We’ve been bringing you periodic updates from the various contests that make up the Solar Decathlon Europe competition this year. Earlier this week we brought you word that Canopea, by the team from Rhône-Alpes of France and and Counter Entropy, by the team from RWTH Aachen University in Germany, had claimed the top two spots in the Architecture contest. Now we bring you the top two winners in the Engineering and Construction contest: ECOLAR, by the team from University of Applied Science Constance in Germany, and Odooproject, by the team from the Budapest University of Technology and Economics in Hungary.
ECOLAR took top marks in the Engineering and Construction category via a smart, efficient design that makes use, notably, of hemp insulation.

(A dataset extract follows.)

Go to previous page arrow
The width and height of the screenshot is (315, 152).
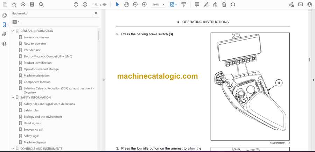coord(76,5)
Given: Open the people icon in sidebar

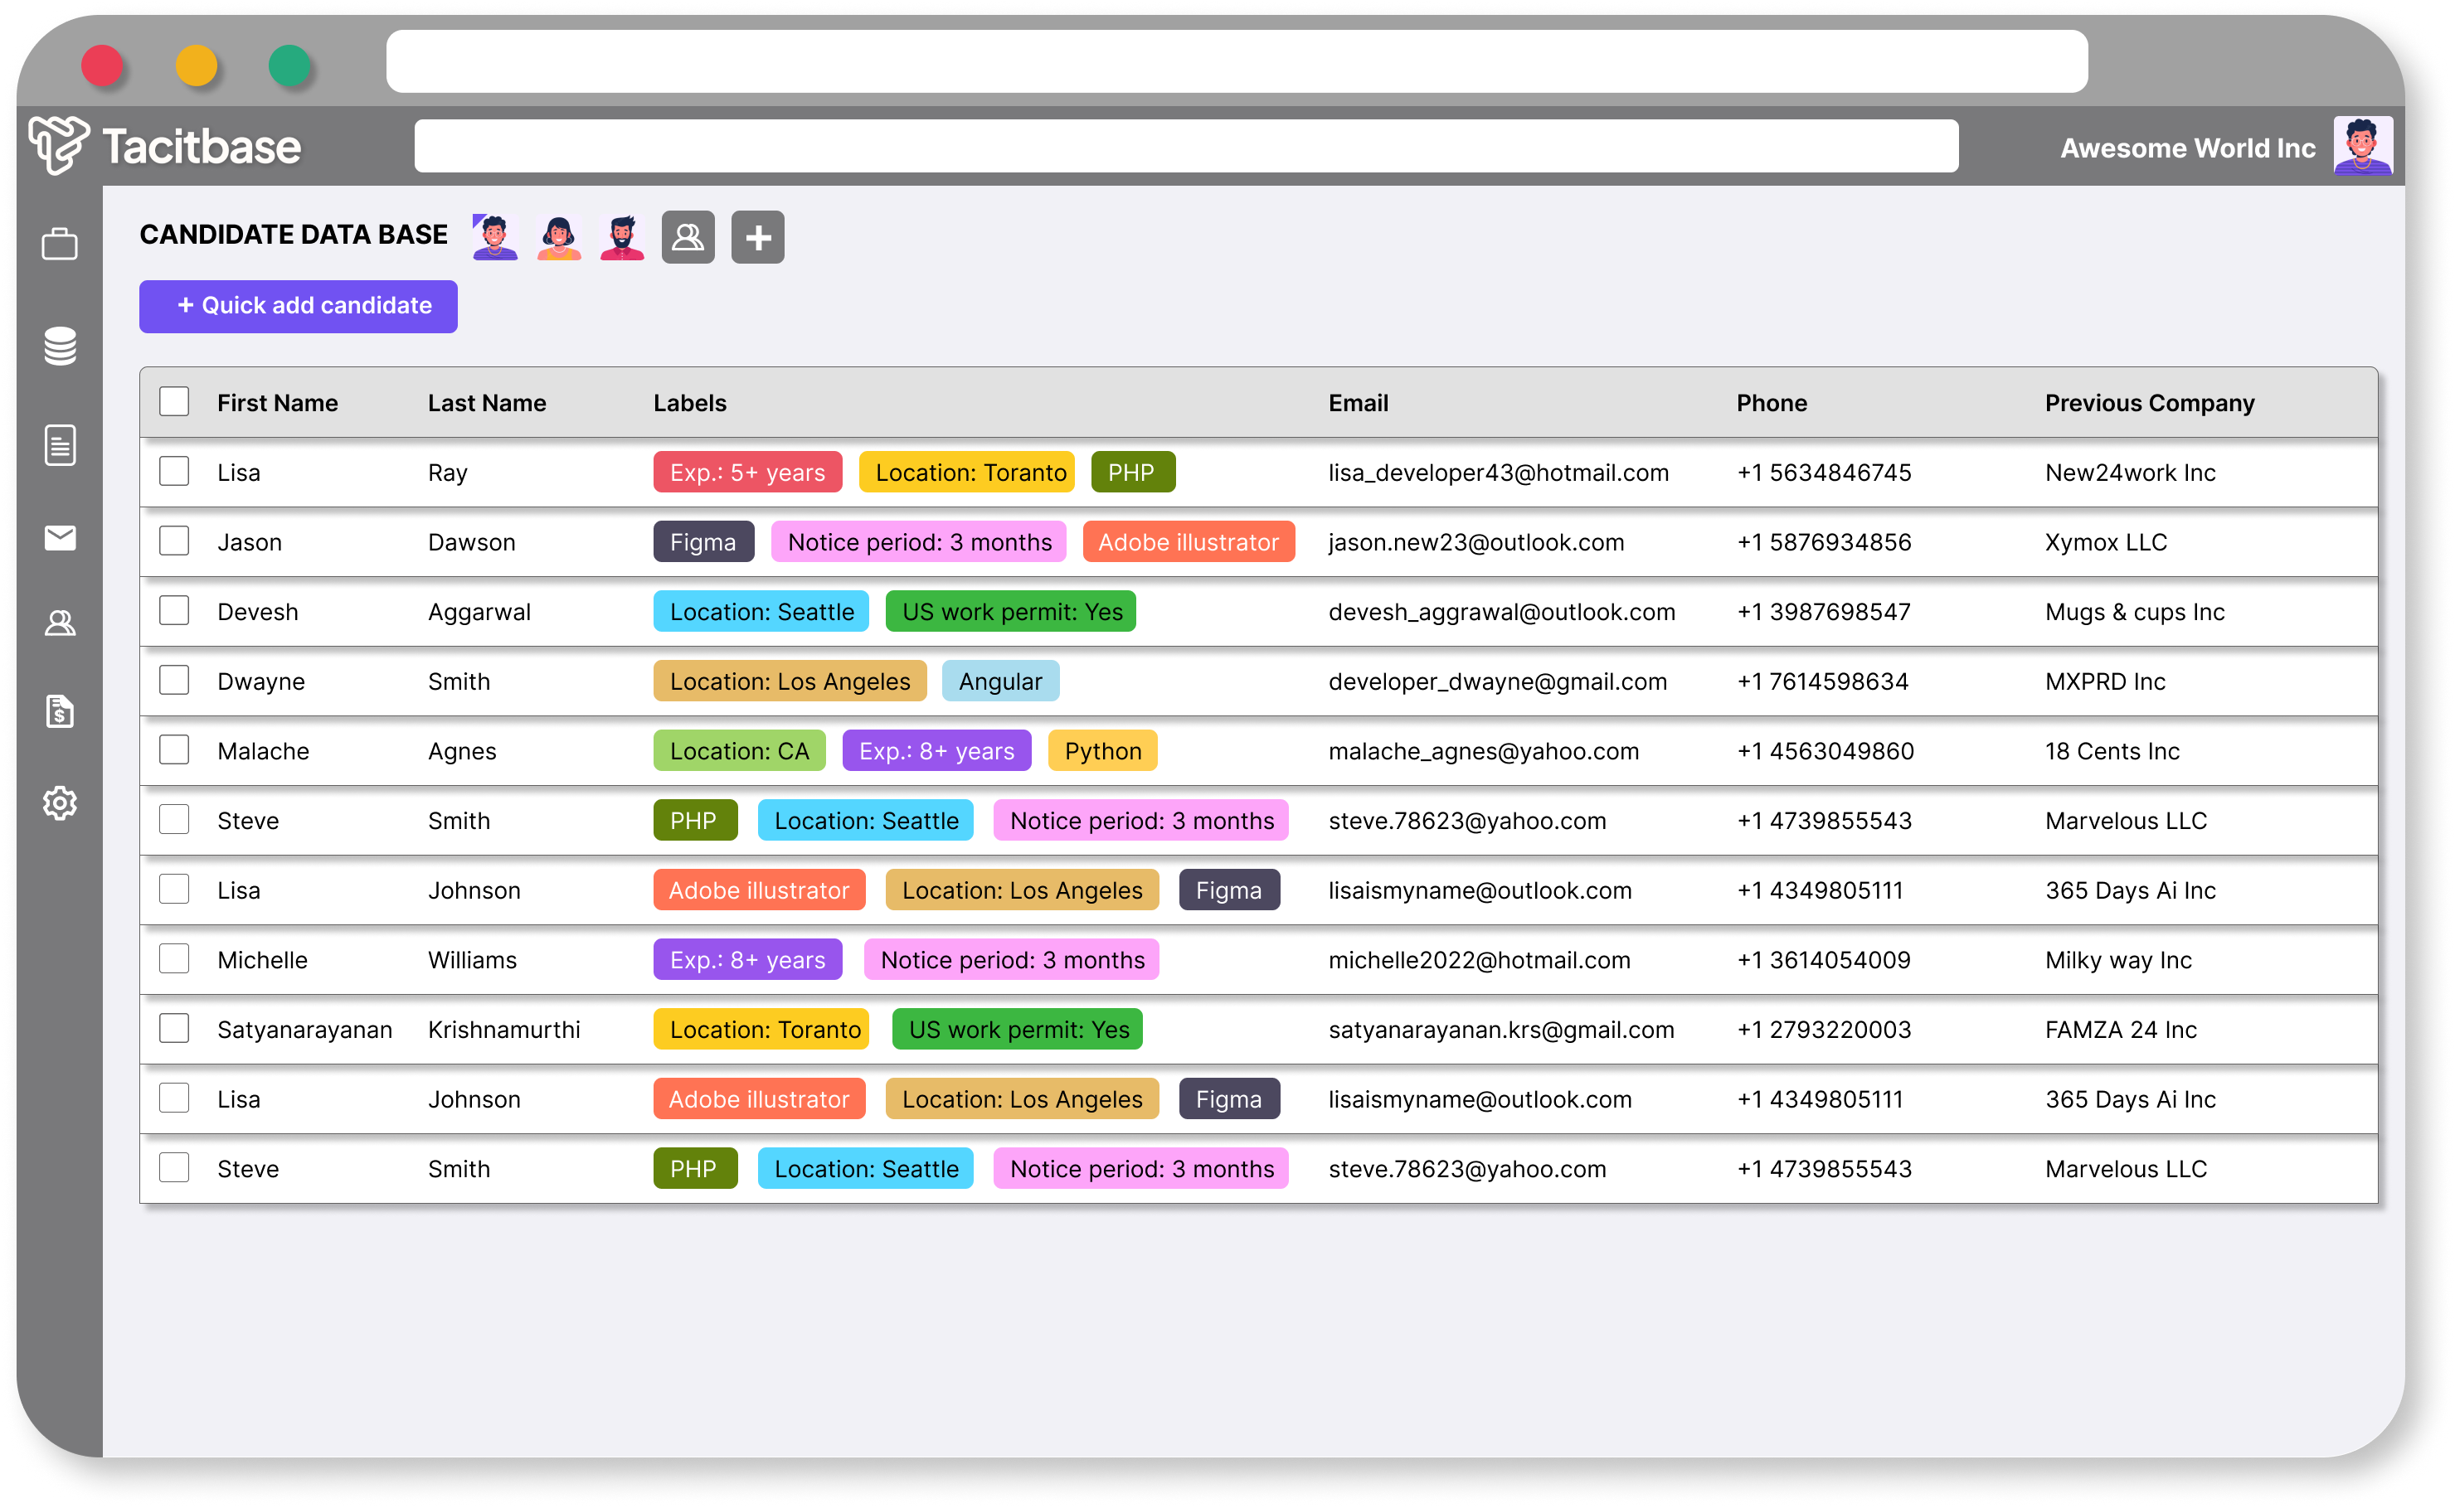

Though outlawed in a number of countries, fast-growing hemp is both abundant and cheap (especially as compared to, say, old denim), and here it helps to minimize thermal losses through the home’s floors, walls and ceiling. Another key feature of the home is the fact that it is constructed using six modules (four of which are interior and two form patios), and can be designed as small or large as the customer desires. That means that pretty much everything about this house can be customized, including its columns, walls, windows and even roof.
Inhabitat notes that this kind of design requires enormously precise construction — a factor, no doubt, in the home taking top marks in this portion of the overall competition. The judges praised the team’s thoughtful incorporation of modularity in their final remarks on the contest, as well as the team’s incorporation of several solar solutions (the home incorporates semi-transparent panels integrated into the building’s facade, as well as a rooftop array). Finally, the overall ecological and financial sensitivity of the project helped to put it over the top
Coming in with second place in this year’s Engineering and Construction contest of the Solar Decathlon Europe was Odooproject. This home, designed by the university team from Budapest, makes notable use of not just radiant, in-floor heat — a common feature of many green buildings these days — but a ceiling-integrated water cooling system. The semi-passive heating and cooling system works via convection, which causes hot air to rise, and cool air to descend, evenly distributing temperature-treated air throughout the home without the use of forced air mechanical ventilation. This system is part of the building’s core service system, consisting of an air-to-water heat pump closely connected to the ventilation system and to the photovoltaic power system.
Odooproject incorporates a central courtyard, perfect for summer lounging, as well as abundant daylighting via its courtyard-facing windows. As in ECOLAR, Odooproject makes use of both horizontally and vertically mounted solar panels. Collected rainwater is harvested from the home’s roof, stored in insulated tanks, and put to use in household washing, toilet flushing and irrigation.
The third place winner in this contest was the Andalucia team from Spain.